Mara was in the store today, which cheered me up. I was surprised to see her. She was worried because I hadn't been blogging, but of course, I have been away. So, Mara, here's your blog entry. Just for you.

Hi, Mara.

Jordan was at work today. I always like to work with him.

Hi, Jordan.

He has developed a fascination with Bob Dylan and, through him, is learning an appreciation for Woody Guthrie. It's funny how, a few years ago, he was in love with Nirvana and Weezer. Then he started to like Led Zeppelin. Then Jimi Hendrix became his hero. Now it's Dylan. I wonder what's next?

And Chris (Hi, Chris) left a message on my answering machine. It was good to hear his voice. Such a reliable friend. I think the world could end and he would still be there for me.

Okay, I'm done kissing everybody's butt, and I'm ready to go back to being a curmudgeon.

Grrrr.

Saturday, February 25, 2006

THINGS I DID ON MY VACATION

  • Ran seven miles.
  • Had coffee with Mara (at Starbucks).
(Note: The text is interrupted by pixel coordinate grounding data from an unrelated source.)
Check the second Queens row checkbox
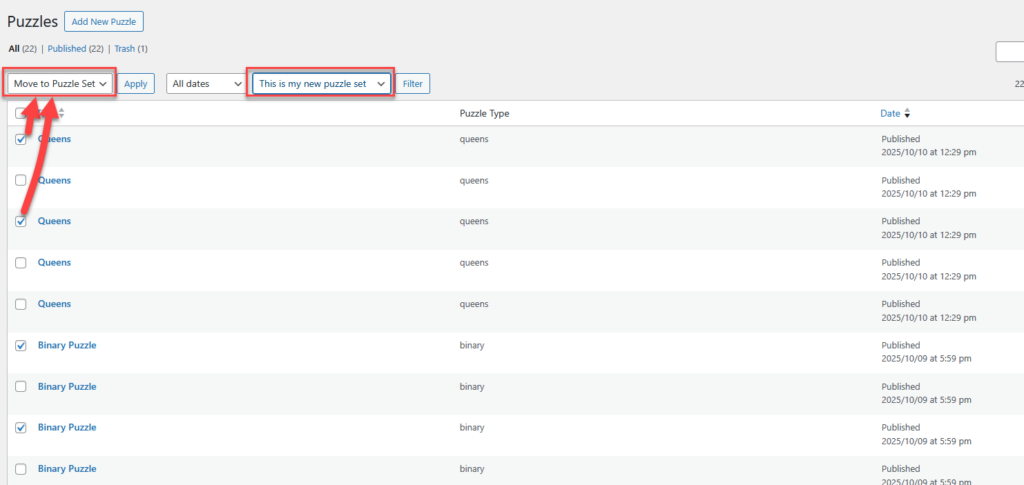This screenshot has width=1024, height=485. (21, 180)
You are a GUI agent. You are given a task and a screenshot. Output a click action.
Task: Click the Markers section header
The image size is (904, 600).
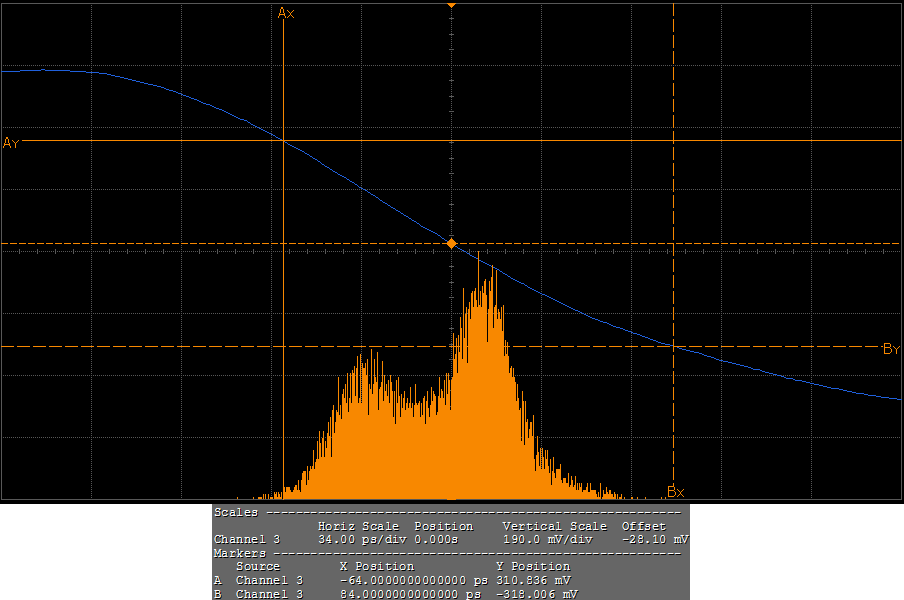pos(240,553)
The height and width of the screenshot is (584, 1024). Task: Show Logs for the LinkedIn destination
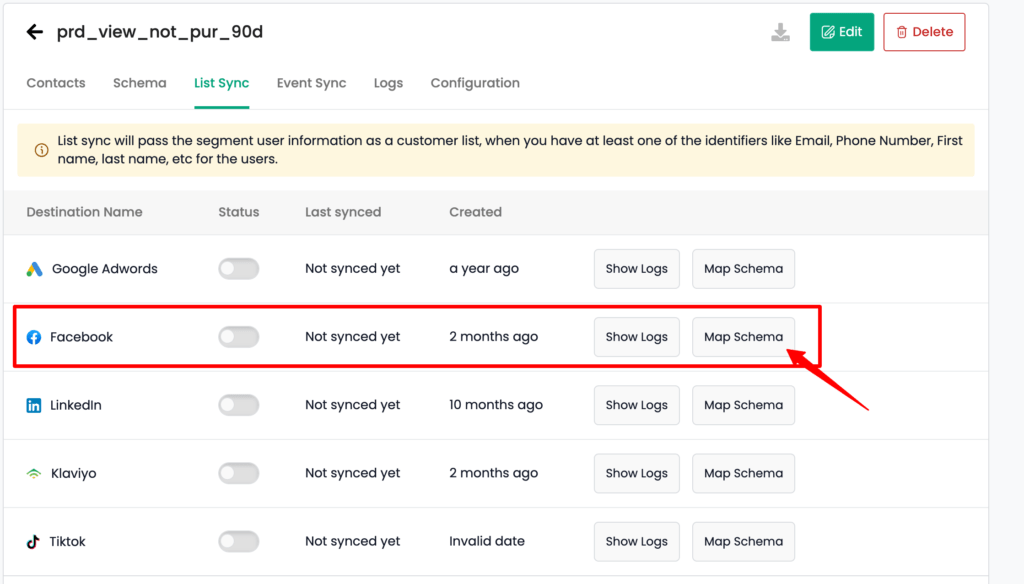coord(637,405)

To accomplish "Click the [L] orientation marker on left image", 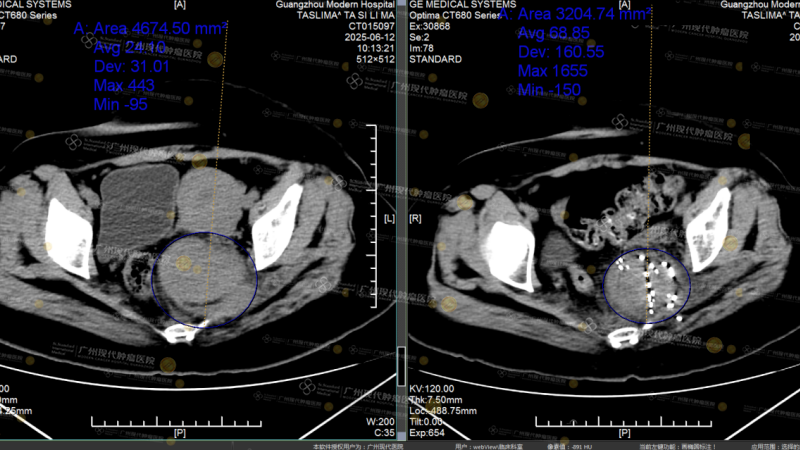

Then we shopped at Barnes and Noble (my old stomping grounds) and had lunch at the Black Eyed Pea. It was very nice.
  • Got my car inspected.
  • Went to see Pat and Tom C. Had a nice visit.
  • Wrote a minor treatise about the strange life of Syd Barrett... for no apparent reason other than that I saw a picture of him in a book at work, and that made me curious about his current whereabouts.
  • Got a haircut. Rodney wasn't there (my usual guy), so I trusted my hair to a blond woman with a strange accent. She's a butcher...
  • Went to an Asian market called May Hua. Bought something called daifuku. It's a rice cake with a jellyish filling. Most delicious! May Hua will become a regular stop for me.
  • Traveled to San Antonio to hang out with Marie.
  • Went to Nine Lives Books where cats roam freely among the book shelves. Then to the River Walk and the Alamo. Ate lots of good food. Did a lot of walking about and getting lost. Drank a virgin margirita. Ate cheese cake. Drove around and got lost again.
  • Watched Japanese "dramas" until very late at night. Completed the entire series of Nobuta wo Produce. Ten episodes. 45 minutes each. Thoroughly addicitive. And very good. Japanese TV rivals English TV!
  • Went to the Guenther House with Marie's family. It's an old flour mill surrounded by a beautiful neighborhood of Victorian homes. Had a delicious meal.
  • Drove back from San Antonio in an almost constant rain. Half the people drive like maniacs!
  • Was glad to see Rerun again. She was glad to see me, too.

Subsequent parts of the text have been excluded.